ClimbsRocks / auto_ml

[UNMAINTAINED] Automated machine learning for analytics & production
http://auto-ml.readthedocs.io
MIT License
1.64k stars 310 forks source link

optimize_final_model does not work with a classification pipeline #359

Open rap9430 opened 6 years ago

rap9430 commented 6 years ago

Whenever I set optimize_final_model=True with type_of_estimator='classification' (for all classifiers), I get the following error: AttributeError: 'NoneType' object has no attribute 'score'

FYI, everything works fine with the regression pipelines

Find the Traceback below:

Traceback (most recent call last): File "", line 14, in File "/lib/python3.5/site-packages/auto_ml/predictor.py", line 638, in train self.trained_final_model = self.train_ml_estimator(self.model_names, self._scorer, X_df, y) File "/lib/python3.5/site-packages/auto_ml/predictor.py", line 1199, in train_ml_estimator gscv_results = self.fit_grid_search(X_df, y, grid_search_params, feature_learning=feature_learning) File "/lib/python3.5/site-packages/auto_ml/predictor.py", line 1077, in fit_grid_search scoring=self._scorer.score, AttributeError: 'NoneType' object has no attribute 'score'

ClimbsRocks commented 6 years ago

it's probably one of the parameters that's being passed in. we have some level of input verification, but not a ton, so it's possible some input's being passed in that doesn't work.

could you share that part of your training script- where you create ml_predictor = Predictor() and ml_predictor.train()?

rap9430 commented 6 years ago

I am not sure that the following is quite informative, but here is the part of the script you asked for.

column_descriptions = { 'col_numeric': 'output', 'nlp_col': 'nlp' }

ml_predictor = Predictor(type_of_estimator='classification', column_descriptions=column_descriptions) ml_predictor.train(data_train, verbose = False, optimize_final_model=True, ml_for_analytics=False)
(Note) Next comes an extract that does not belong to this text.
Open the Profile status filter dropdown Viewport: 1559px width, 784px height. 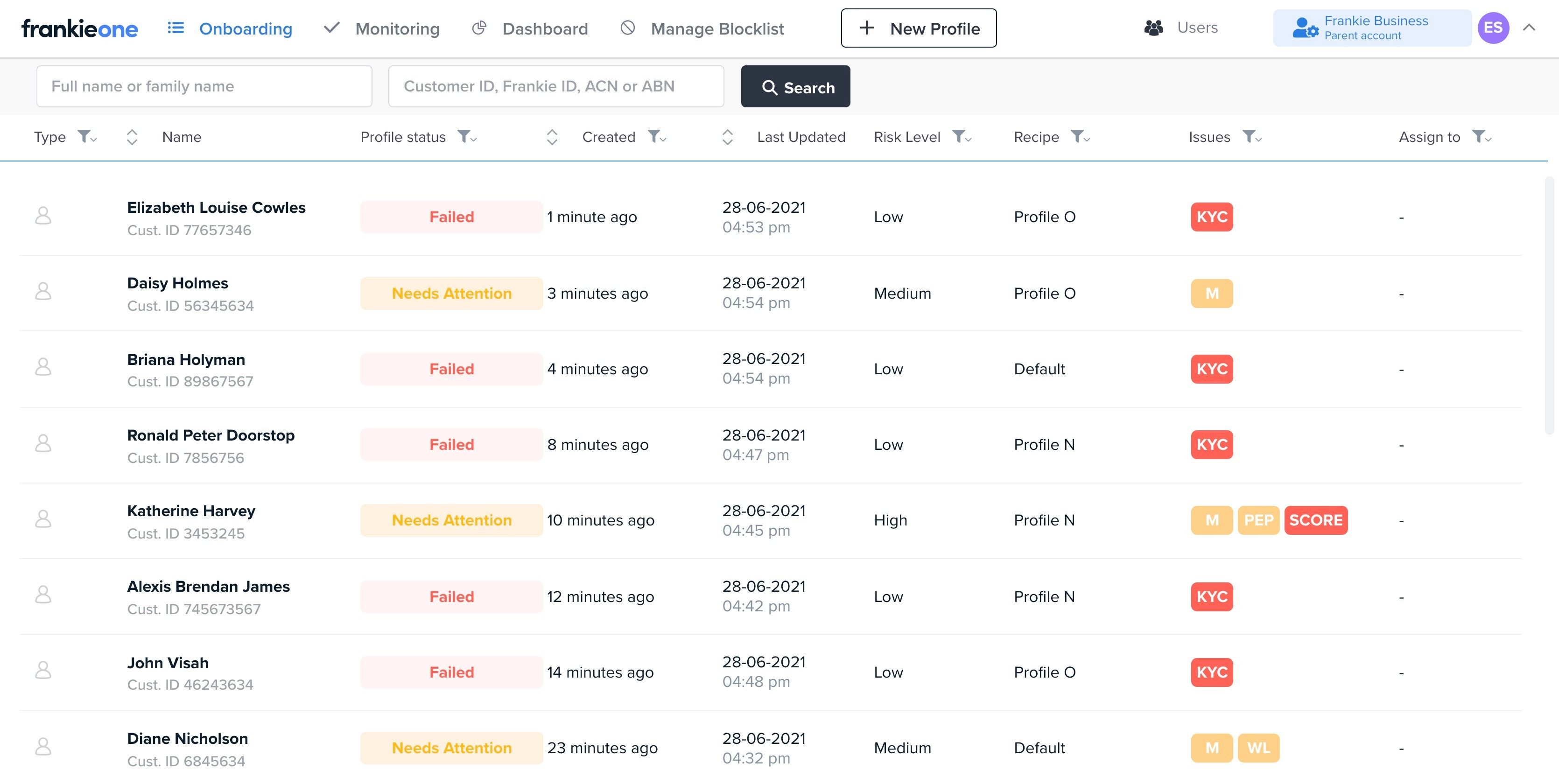pos(467,137)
sharan-amutharasu commented 6 years ago

Facing the same issue.

'AttributeError: 'NoneType' object has no attribute 'score'

column_descriptions = { 'op': 'output' }

ml_predictor = Predictor(type_of_estimator='classifier', column_descriptions=column_descriptions) ml_predictor.train(data, verbose = False, optimize_final_model=True)

"verbose = False" is also not working in this case. I'm still getting full logging.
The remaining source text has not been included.